When developing a .NET application, one of the least visible sources of memory consumption is the overhead required by an object simply to exist. In applications that create a lot of small objects, this overhead can be a major or even a dominant factor in the total memory requirements for the application.

The amount of memory required to keep an object in memory varies depending on whether or not the application is running as a 32 or 64 bit process, and it can be surprisingly high. On a 32-bit system, every object has an 8 byte header – which means that in most cases it must have at least 3 fields to be more than 50% padding. This isn’t the whole story, though: in order to exist this object has to be referenced from somewhere – this increases the amount of memory needed for an object simply to exist to 12 bytes..

On 64-bit systems, the situation is worse. The object header is increased to 16 bytes, and 8 bytes are required for a reference, so every object needs 24 bytes simply to exist. If an application’s memory usage is due to many small objects, switching from 32 to 64 bits will make the situation much worse, not better! The out of memory conditions might be avoided but the resource requirements might increase by up to a factor of 3..

This overhead imposes limits on the number of objects that can reasonably be created by a .NET application. The 12 bytes to exist limit suggests that the maximum number of objects that can be created on a 32-bit system is around 170 million or so – but this many objects would be useless, as no data could be associated with them. Adding 4 bytes of data decreases the limit to 130 million, but 75% of the memory used by the application will be overhead, which is very inefficient..

A more practical way of looking at the number of objects that can reasonably be created is to think about the desirable level of efficiency. For a given amount of memory wasted by being given over to .NET infrastructure, it’s possible to work out the number of objects that should exist and what their average size should be. To reduce the overhead to 10%, for example, each object on a 32-bit system must store an average of around 80 bytes of data – for a total size of 88 bytes, 10% of which is the 8 byte header. This suggests a more reasonable limit of 24 million objects. On 64-bit systems, the objects should be around twice as large to get the same efficiency..

This sounds hard to achieve – 80 bytes usually means that objects must have 10 fields, and such large numbers of fields is usually considered a bad ‘code smell’, indicating classes that are too complex and in need of factoring. There’s a simple practical solution, though: design the application so that any bulk data storage it requires is done by arrays of value types – an array’s overhead is fixed no matter how large it is, and value types have no overhead at all if they are not boxed. Raw arrays or the classes found in System.Collections.Generic are both suitable for this purpose. The details of how these arrays are accessed can be hidden by creating classes that provide an abstract interface to the data they represent and only keeping instances of these classes in memory for the parts of the data that are actually being used at any given point in time..

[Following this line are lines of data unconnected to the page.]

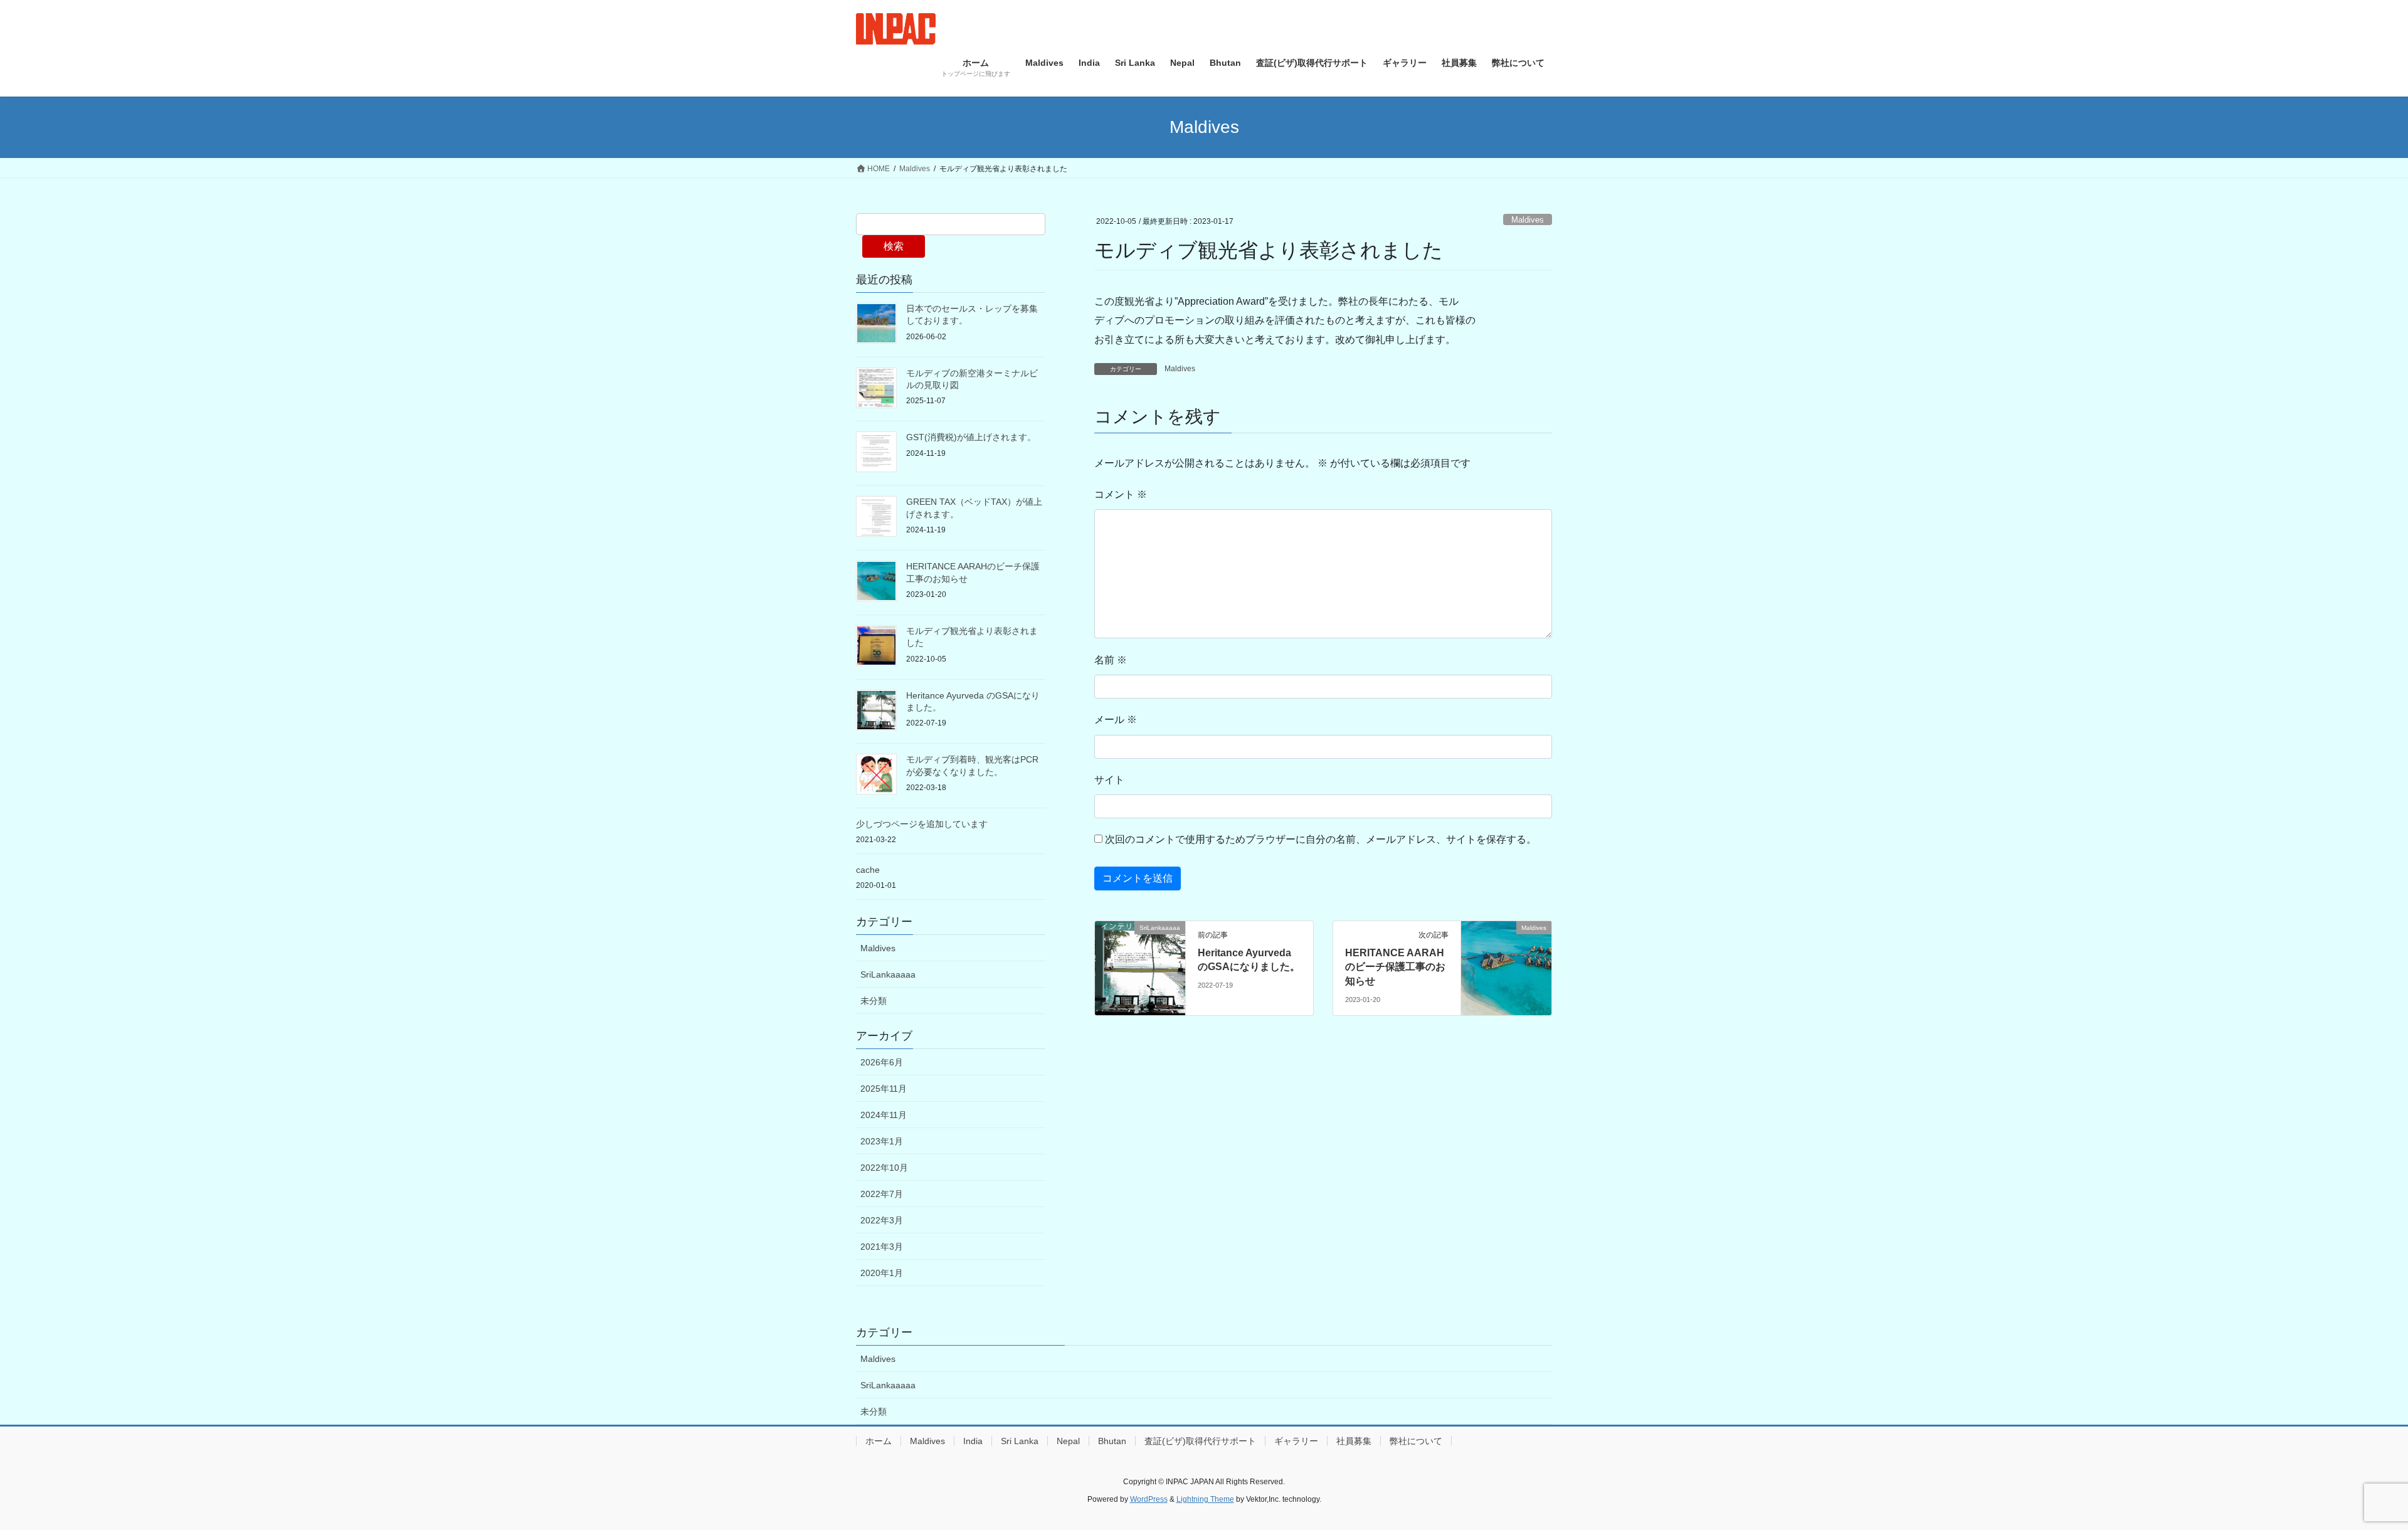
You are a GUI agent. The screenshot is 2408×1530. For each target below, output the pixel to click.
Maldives (1527, 219)
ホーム (878, 1441)
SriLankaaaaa (888, 974)
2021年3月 (881, 1247)
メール (1115, 719)
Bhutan (1112, 1441)
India (973, 1441)
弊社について (1416, 1441)
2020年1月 (881, 1273)
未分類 (873, 1001)
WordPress (1149, 1499)
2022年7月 (881, 1194)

Unfortunately, this solution may introduce a new form of inefficiency: heap fragmentation. If arrays are being created and destroyed a lot, or resized a lot (which in .NET amounts to the same thing) it is possible that the pattern of creations and garbage collections can result in .NET leaving large holes in memory that will reduce the size of the largest array that it can allocate. This problem can result in an application gradually running out of memory even though it has no memory leaks and its memory requirements are not otherwise increasing over time. I covered this issue and some possible ways to work around it in an earlier article..

All objects created by the CLR are subject to this hidden memory cost, which can result in an application using many times more memory than expected. For bulk in-memory data storage, swarms of small objects can push the cost up to unacceptable levels, especially on 64 bit systems. Reducing the number of objects kept in memory at any one time, perhaps by increasing the number of fields in individual objects or by storing bulk data in large data structures, is an effective way to increase the capacity and efficiency of .NET applications.